#### PROVIDED RECORDS ####

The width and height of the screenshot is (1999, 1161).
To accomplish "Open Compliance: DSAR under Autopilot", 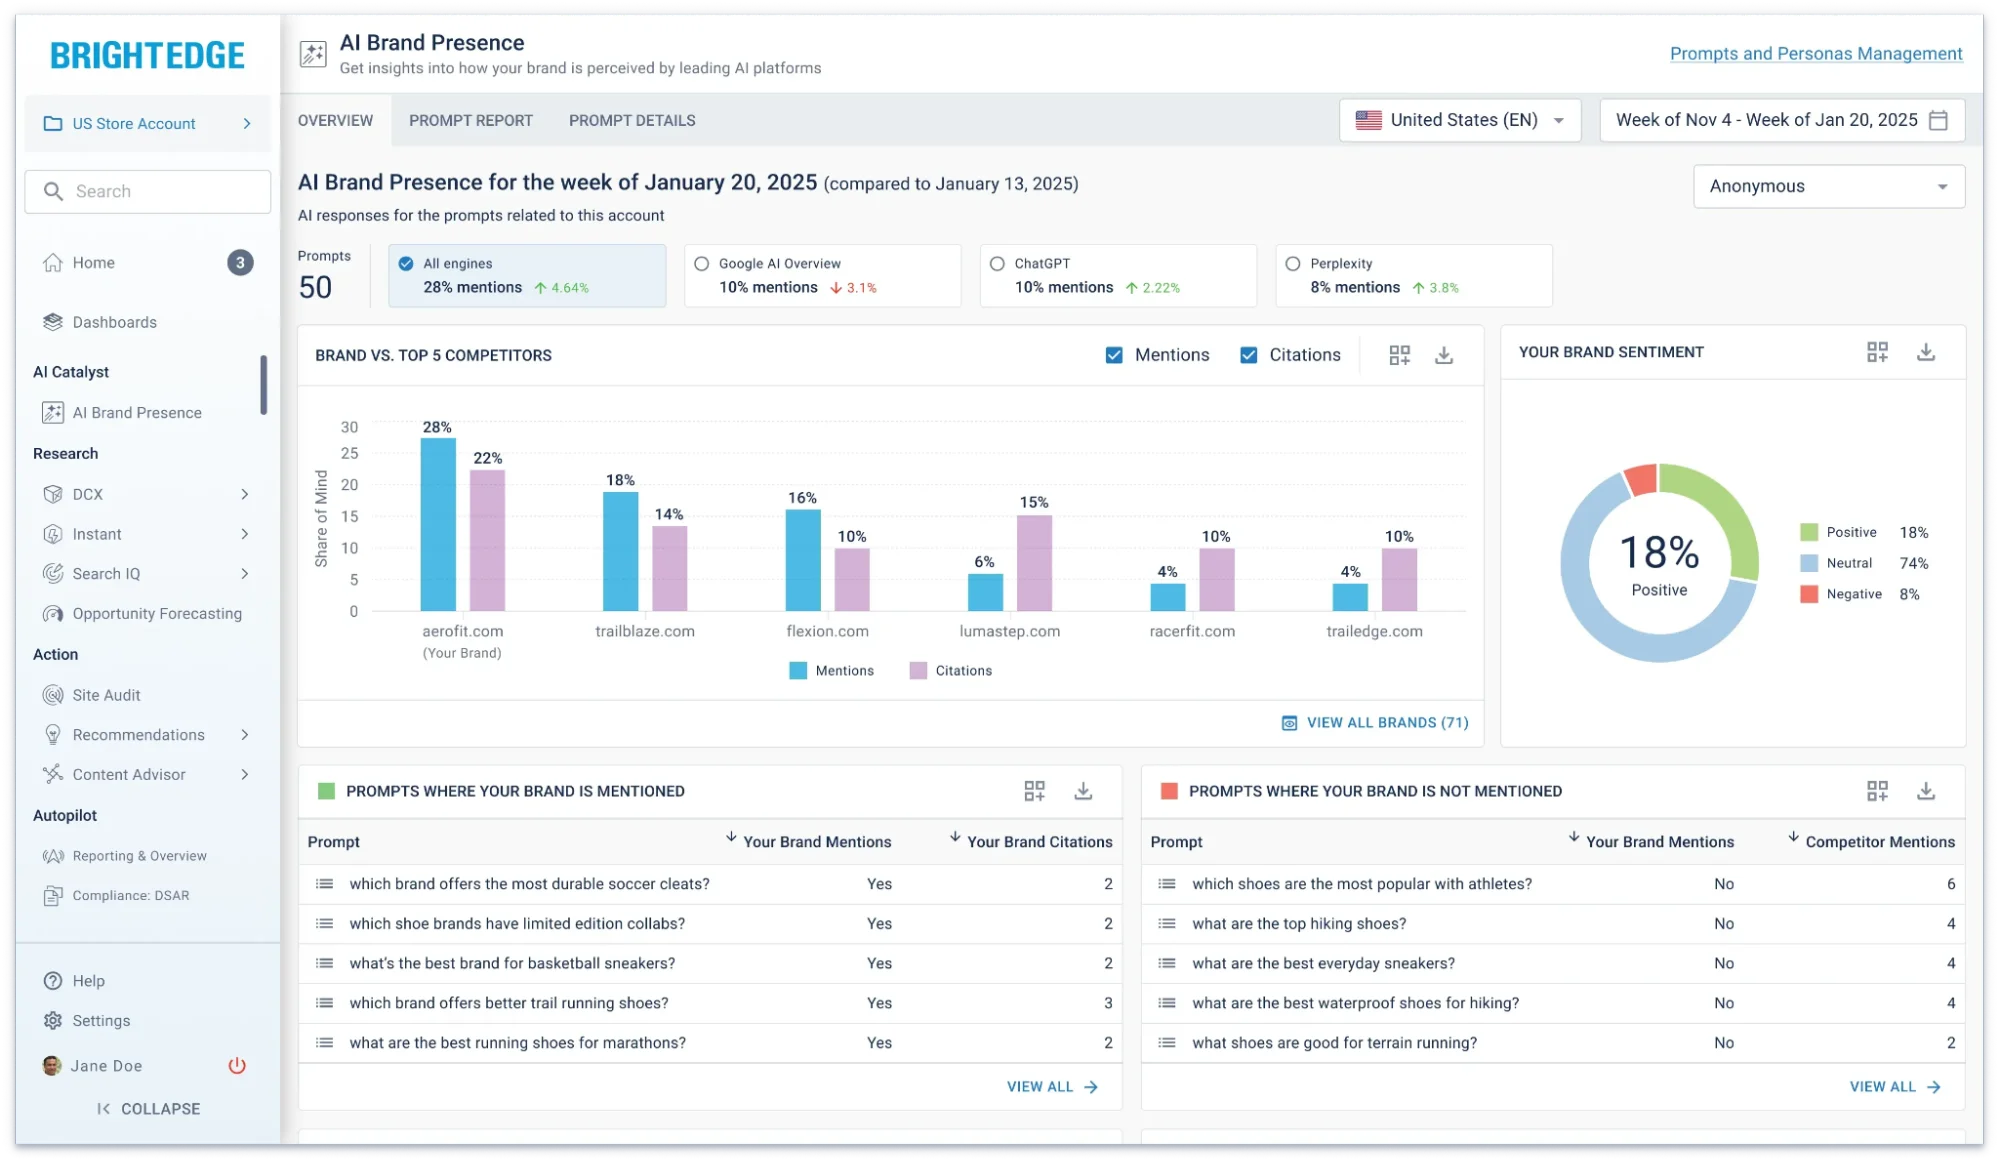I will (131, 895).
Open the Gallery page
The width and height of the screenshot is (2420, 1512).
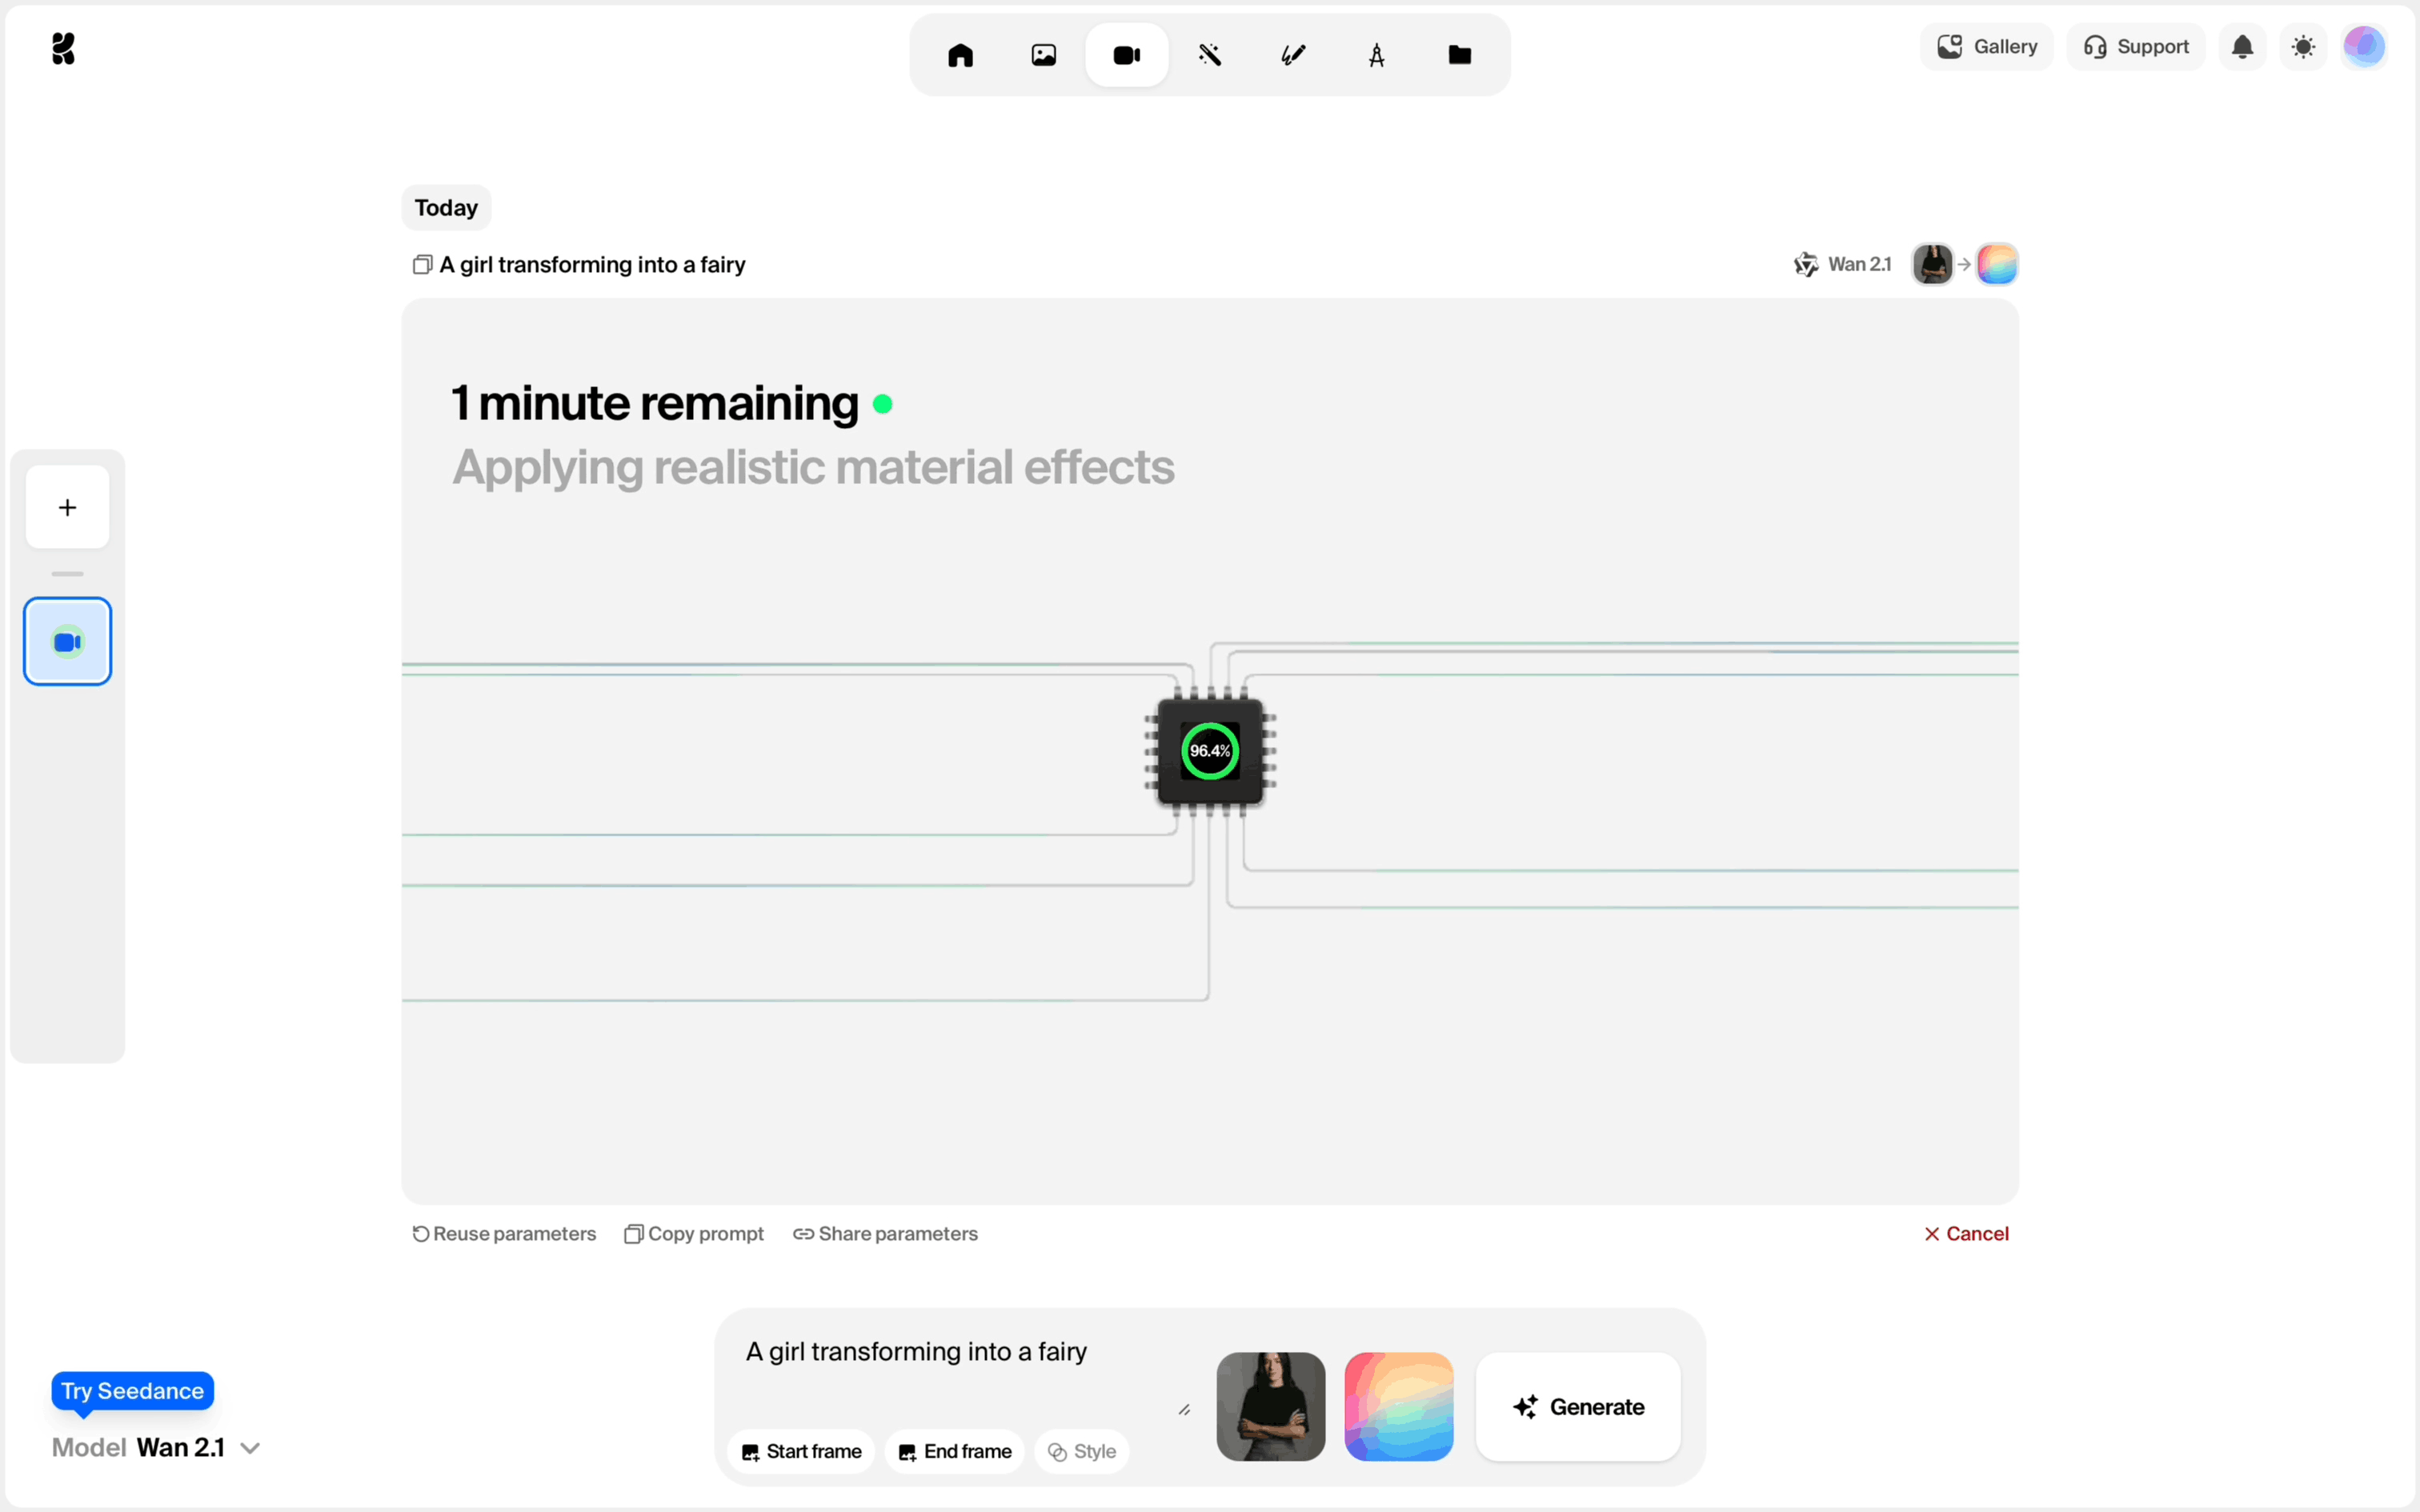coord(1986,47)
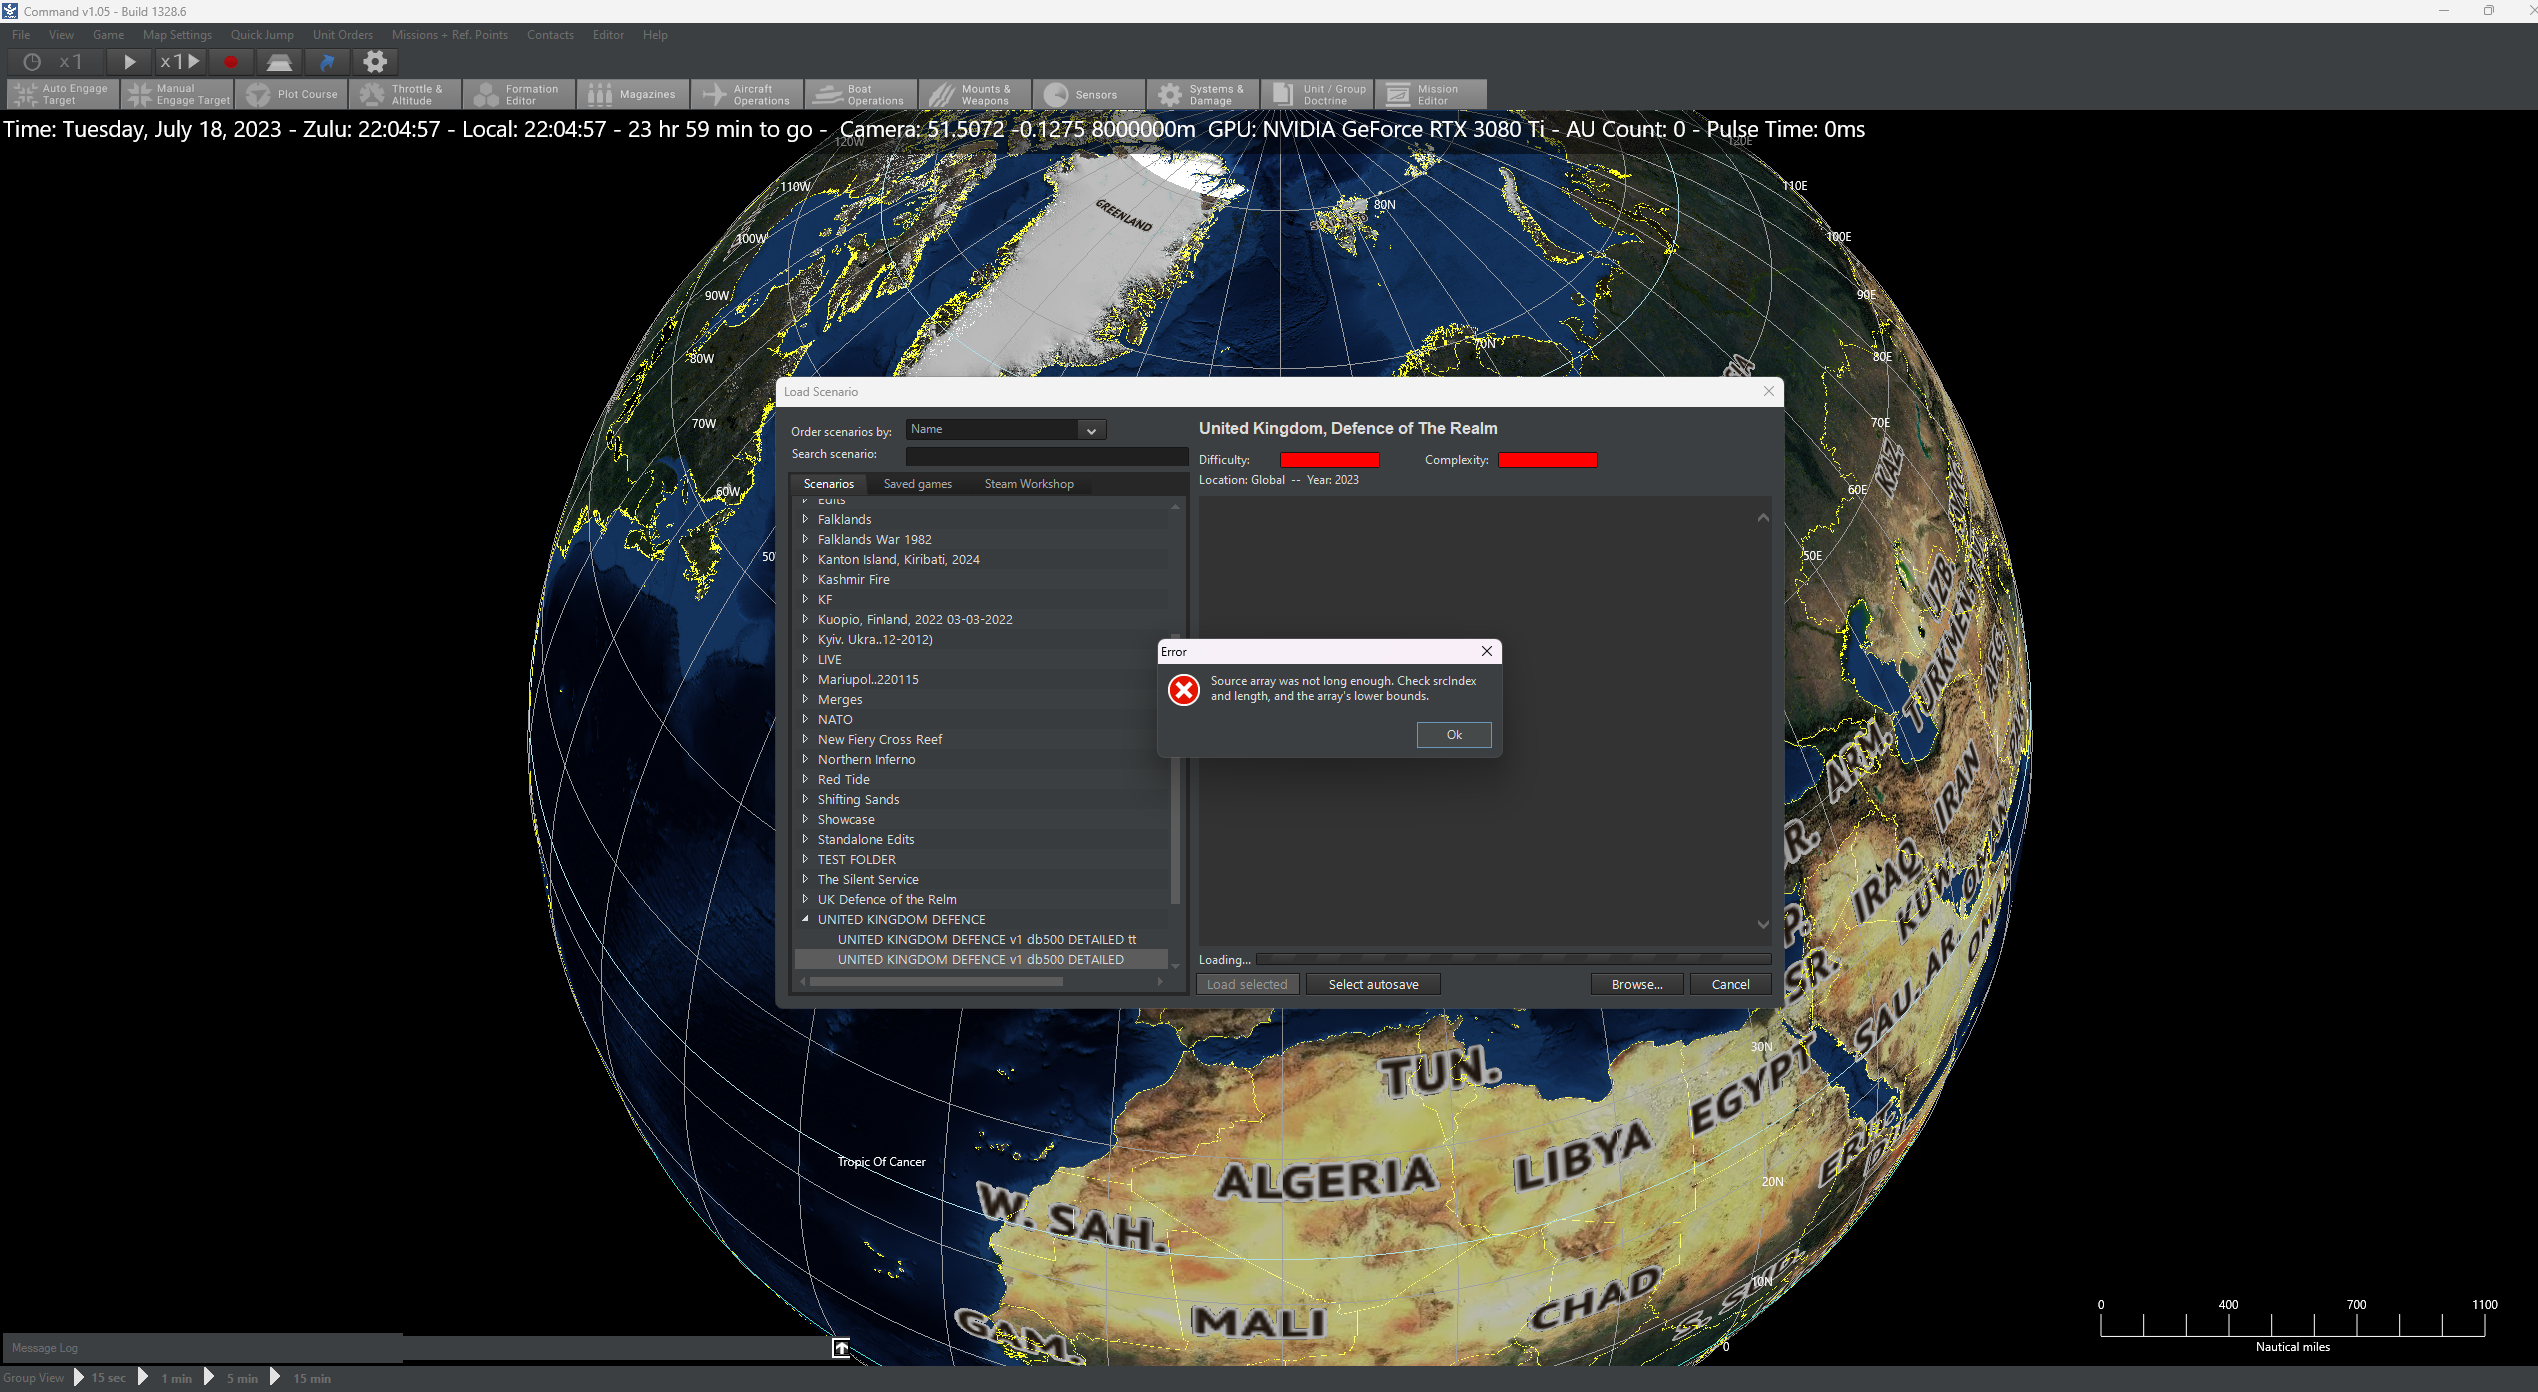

####

EXERCISE: Exact copies of the lines from the one containing "The width and height of the screenshot is (2420, 1512)." through the final line of the data are required; pictures are to be omitted.

RESPONSE TO THE TASK:
The width and height of the screenshot is (2420, 1512).
coord(1986,47)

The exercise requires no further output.